CONCLUSION
For many generations the legends of the Umbaddu told of the deeds of Ru the Eagle-Hearted. From father to son, and from father to son, and then again from father to son, passed the stories of the great chieftain who had brought his tribe to the warm lands and the cave above the river, and who had driven out the beast-men and given his people the "wonder stick." It was known how he had twice died and come back to the world; how he had made friends of the wind-spirit and the spirit of the waters; how he had tamed even the wild creatures, so that a great wolf, whom none other dare approach, would come out of the woods to lick his hands. And it was said that he had led his tribe through many bold hunts and many brave wars; and that always at his side walked his woman, Yonyo the Smiling-Eyed.

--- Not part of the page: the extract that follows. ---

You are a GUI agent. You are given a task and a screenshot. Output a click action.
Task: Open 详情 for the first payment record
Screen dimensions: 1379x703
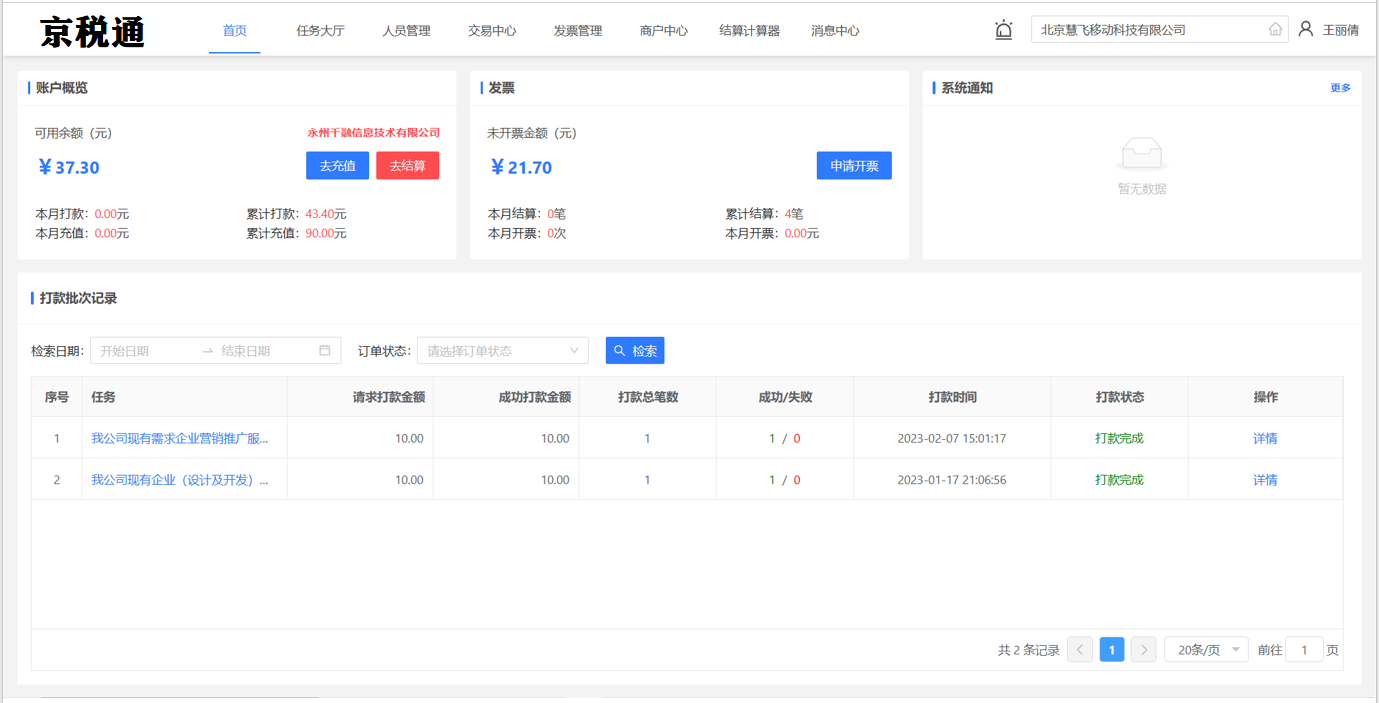pyautogui.click(x=1265, y=439)
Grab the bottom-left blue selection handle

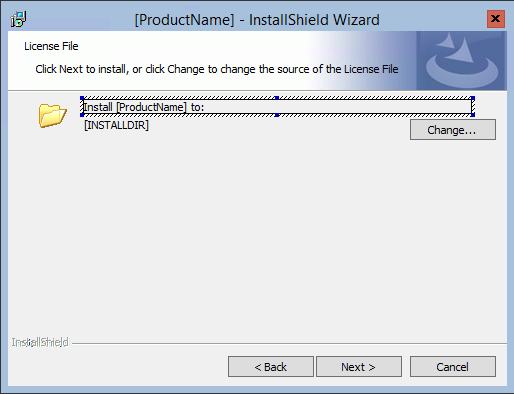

Mothers, whispering by the light of the cave fire when winter nights were long, would counsel their half-grown lads to try to be like Ru; fathers would murmur how tall he was of limb, how firm of arm, how noted for his courage from his childhood days.... Thus the years and the centuries went by, while the Umbaddu tribe throve and multiplied, and sent out its children to occupy caves near at hand and then caves many days' travel away.... And as the waves of migration spread, and the people wandered into strange hills and woods, and sowed the seeds of that which was one day to transform the world, they bore with them always one prized and reverenced name, the name of him who was not as other men but was kin to the spirits of the air and the fireāthe name of Ru the Eagle-Hearted.